ASSIGNMENT:
Restate word for word only the lines from the one with "At what coordinates" through the end of the records; no pictures belong in the copy.

Stored records
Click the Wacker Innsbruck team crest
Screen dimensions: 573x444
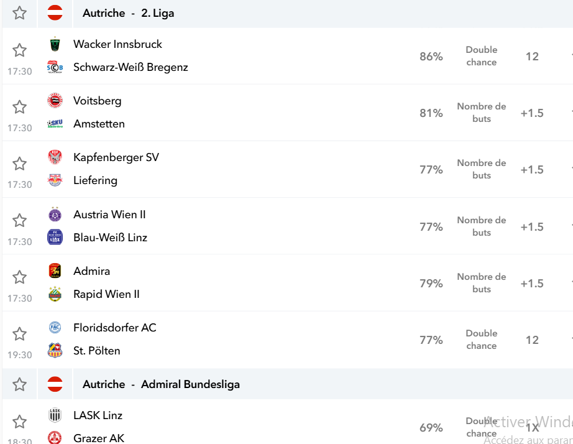(55, 44)
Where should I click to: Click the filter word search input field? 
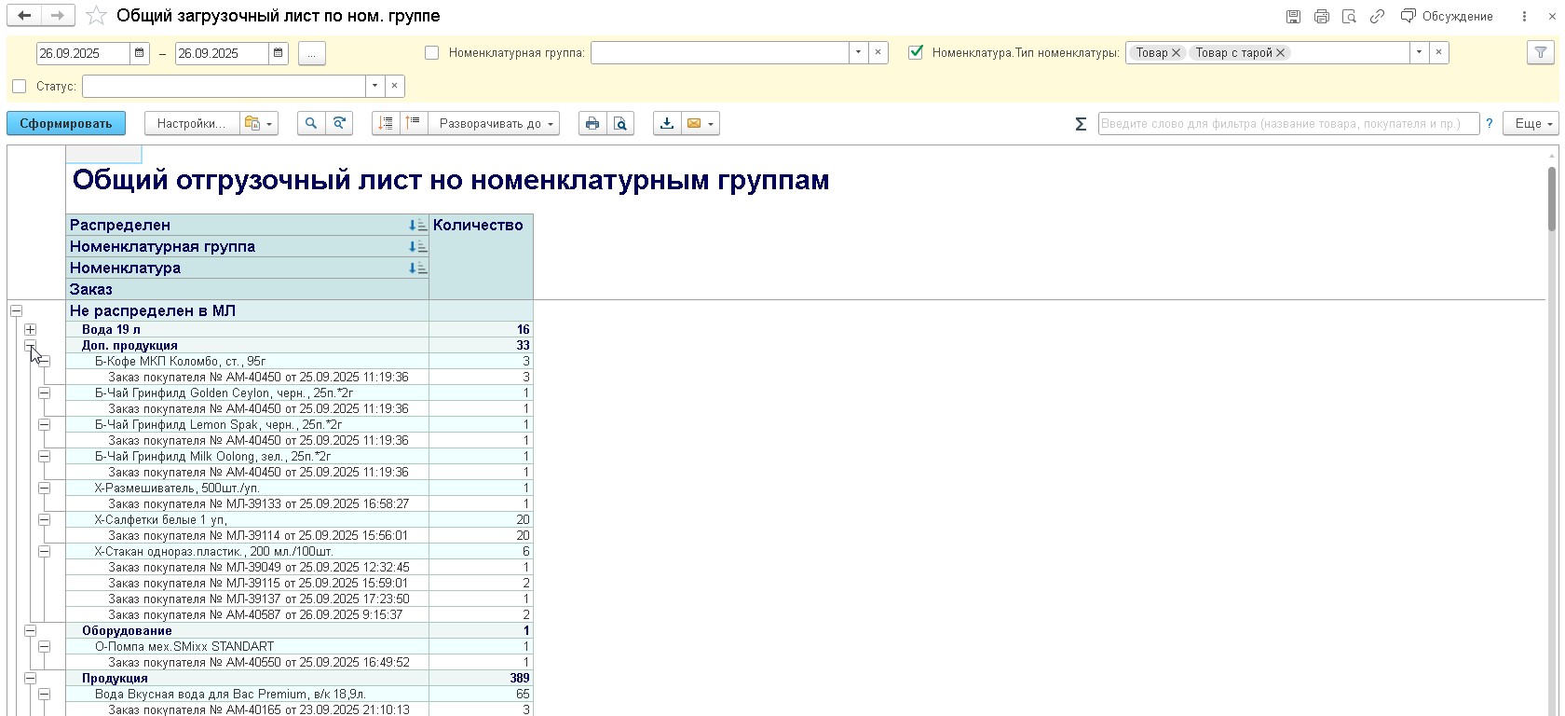[1287, 123]
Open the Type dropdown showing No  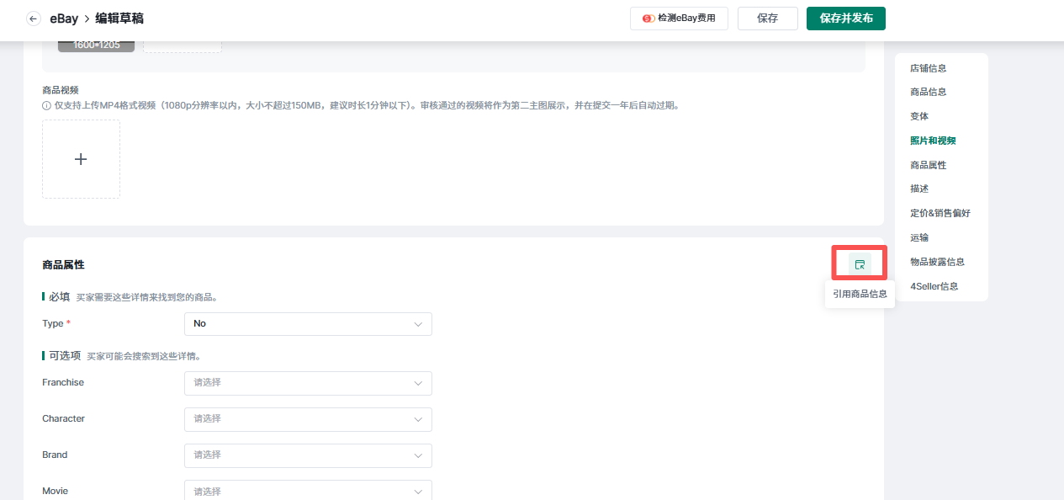(x=308, y=324)
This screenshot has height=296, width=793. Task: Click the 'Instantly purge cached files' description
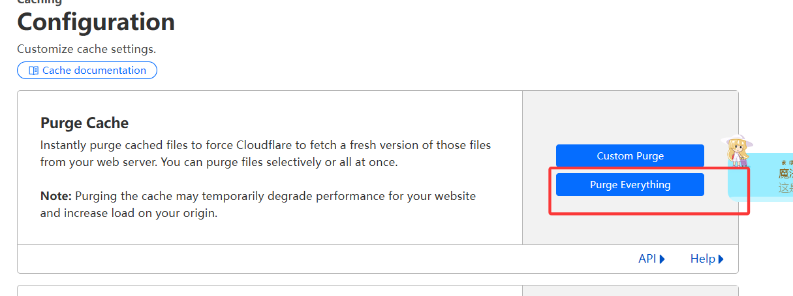point(266,153)
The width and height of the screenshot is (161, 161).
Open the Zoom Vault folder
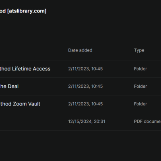[x=20, y=104]
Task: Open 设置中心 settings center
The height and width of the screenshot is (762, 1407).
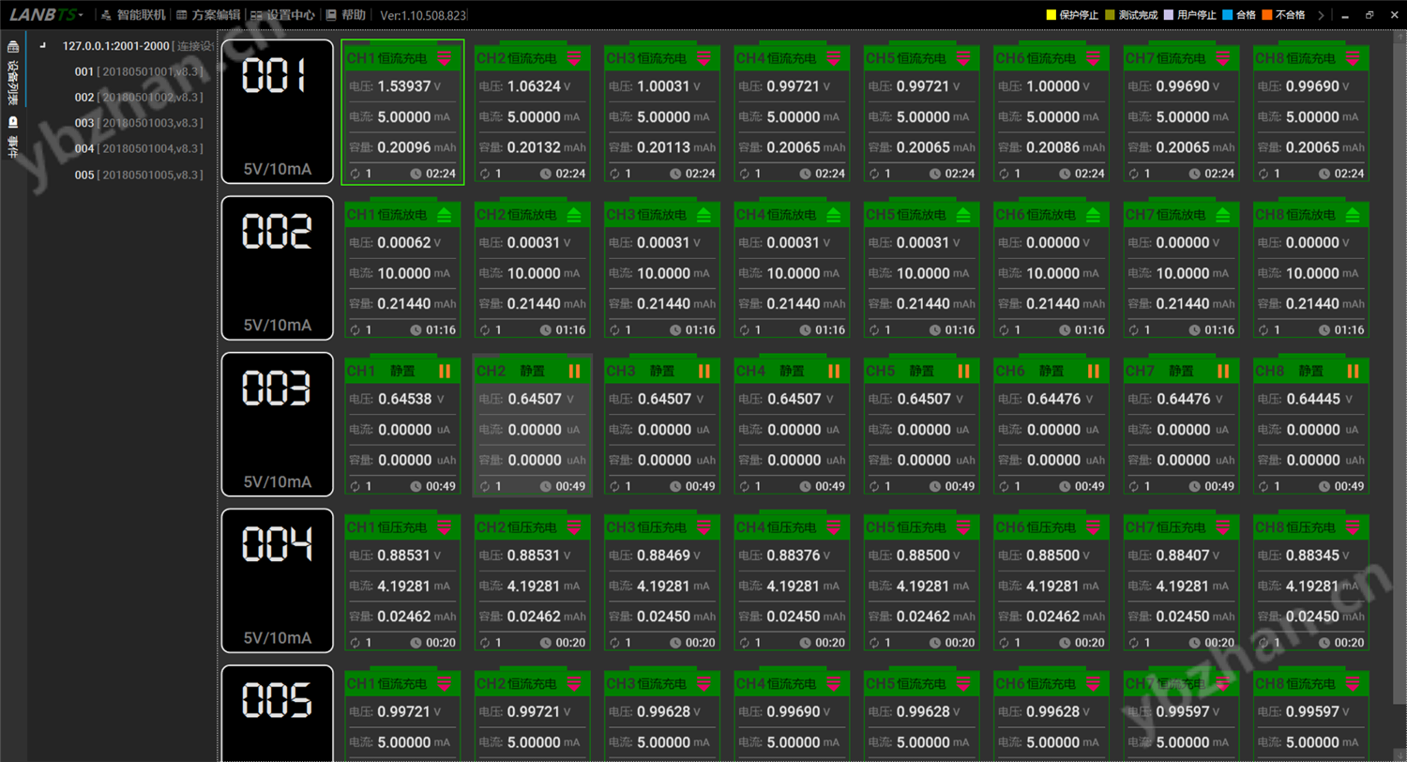Action: (282, 15)
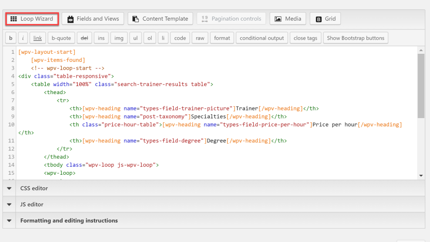Show Bootstrap buttons in the toolbar
This screenshot has height=242, width=430.
pos(355,38)
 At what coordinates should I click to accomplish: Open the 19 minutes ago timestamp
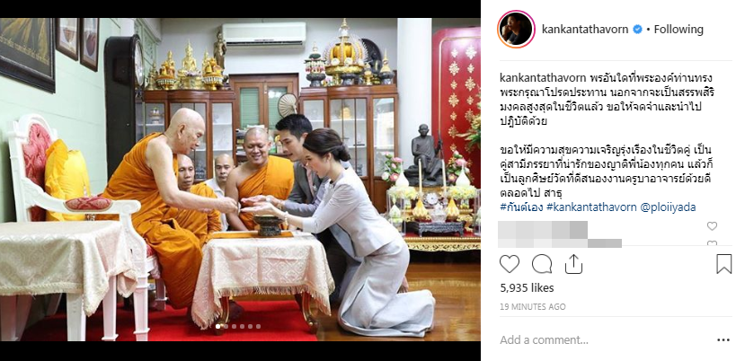(x=532, y=307)
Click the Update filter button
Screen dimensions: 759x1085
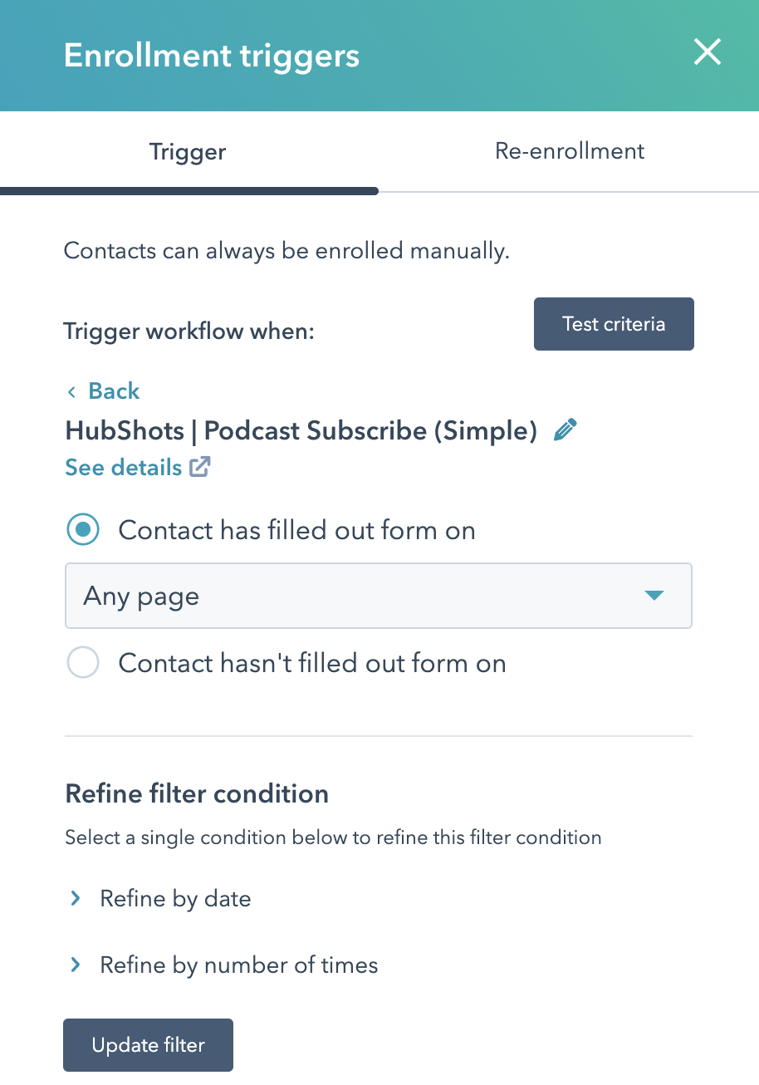pyautogui.click(x=148, y=1045)
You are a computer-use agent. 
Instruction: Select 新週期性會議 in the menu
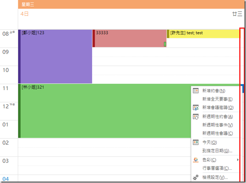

TASK SOLUTION:
 At what coordinates should I click to accomplish: Open the 19 minutes ago timestamp
(x=532, y=307)
Click the Update filter button
Screen dimensions: 759x1085
pyautogui.click(x=148, y=1045)
You are a computer-use agent. 
Instruction: Select 新週期性會議 in the menu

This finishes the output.